Naturally, the mainspring of Alias Nick Beal must be Ray Milland’s performance, and he’s superb. His Beal is smooth, quiet, confident, glib. Nothing ruffles him. But don’t try to touch him. “I don’t like to be touched.” He says it simply, almost apologetic, but his meaning is clear: you won’t like what happens when you do something he doesn’t like. When Beal once flares in anger, it’s over in an instant and his calm demeanor returns, but the moment is unnerving; though his eyes are angry slits in that moment, we can almost see the fires of Hell banked behind them.
Milland won a well-deserved Oscar for his tour de force in Billy Wilder’s The Lost Weekend, but I’m not sure he isn’t even better here — more subdued, certainly, his face often registering only the slightest movement of an eyebrow, a cheek muscle, the corner of his mouth. He’s the master puppeteer with no wasted motion, supremely in control, confident that his puppets will never feel the strings. Milland worked four times with director Farrow (not incidentally, all but one of them written by Jonathan Latimer), and they were an excellent match, never more so than here.

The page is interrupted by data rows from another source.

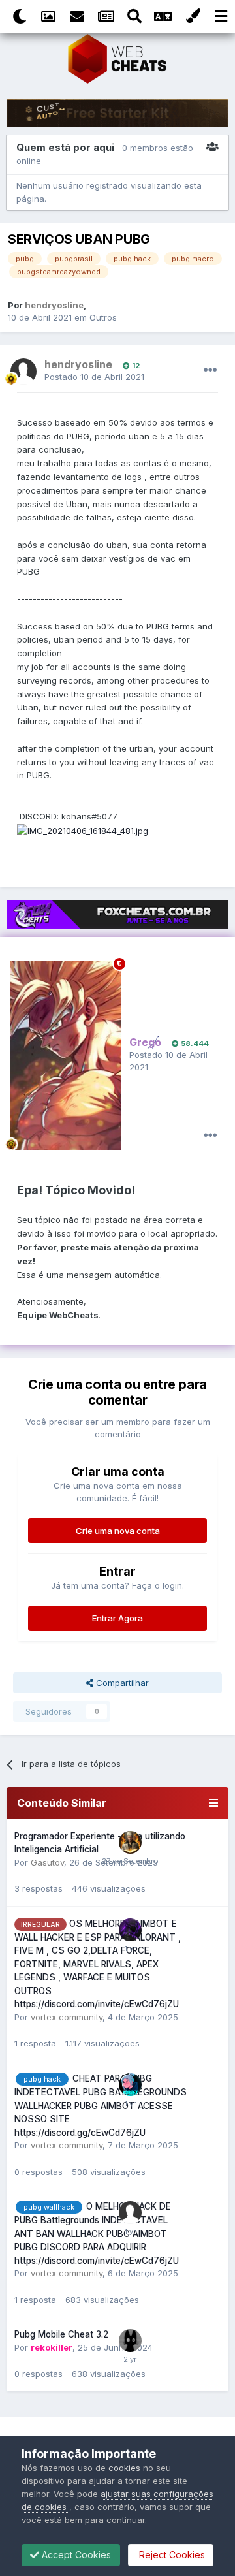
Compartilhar (121, 1683)
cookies (124, 2467)
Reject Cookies (170, 2554)
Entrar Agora (117, 1618)
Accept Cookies (75, 2554)
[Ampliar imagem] (82, 830)
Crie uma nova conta (118, 1530)
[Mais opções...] (210, 370)
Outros (103, 317)
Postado (94, 377)
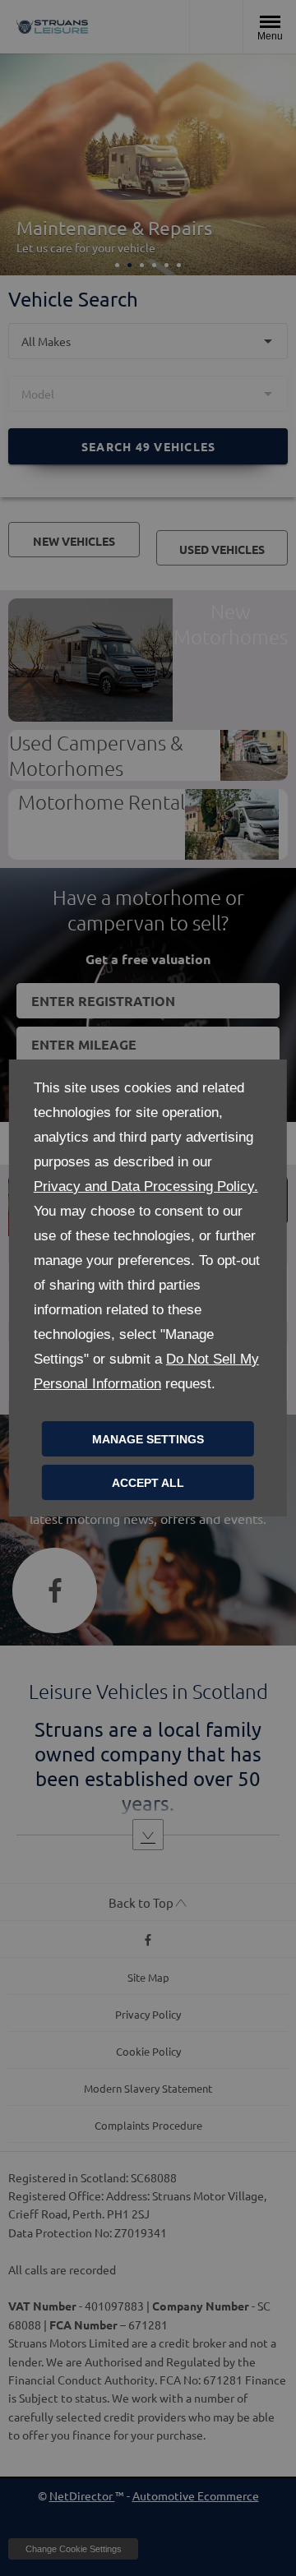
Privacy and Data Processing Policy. (146, 1186)
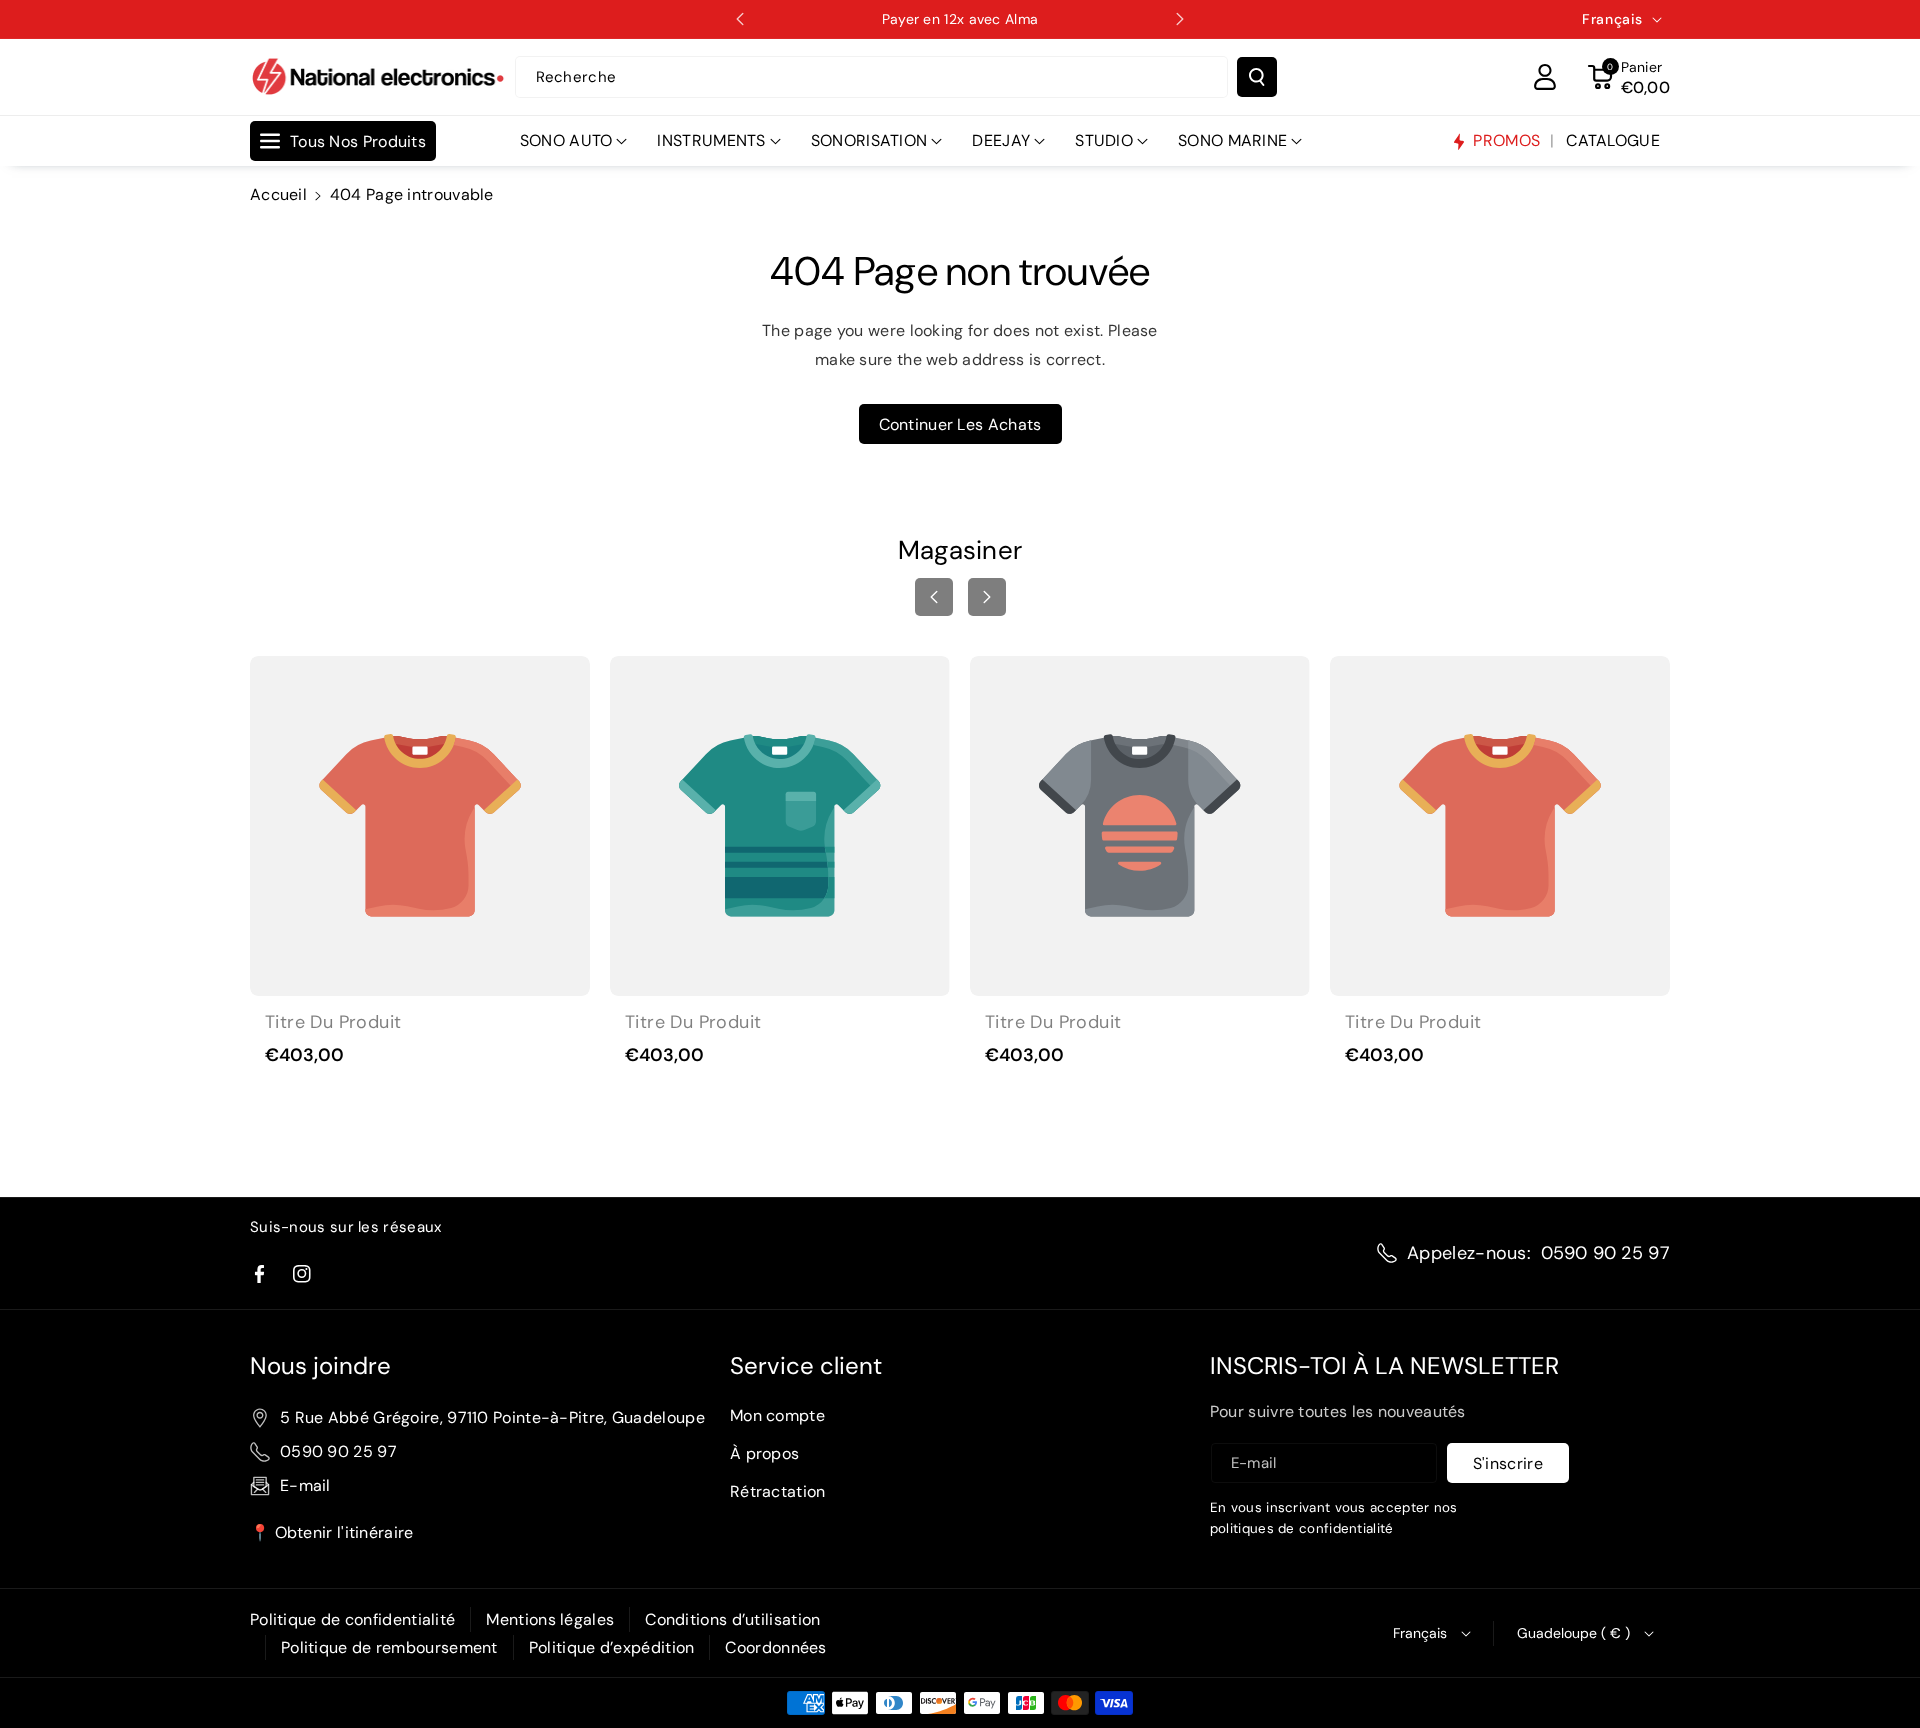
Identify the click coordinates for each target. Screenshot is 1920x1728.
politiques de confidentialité (1302, 1528)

The phrase “banality of evil” was years in the future when Alias Nick Beal came out, but the theme is on display here. The banality of evil, but also its seductiveness, and the good intentions that pave the road to Hell. Above all, its persistence. You may vanquish the Devil, but he won’t give up; he’ll be back, and he’s patient. Beal tells us as much when he and Foster overhear a sidewalk Salvation Army convert’s testimony: “Glory be! I’ve wrestled the Devil and thrown him. I’ve pinned his shoulders to the mat…” Beal turns ironically to Foster. “I wonder if he knows it’s two falls out of three.”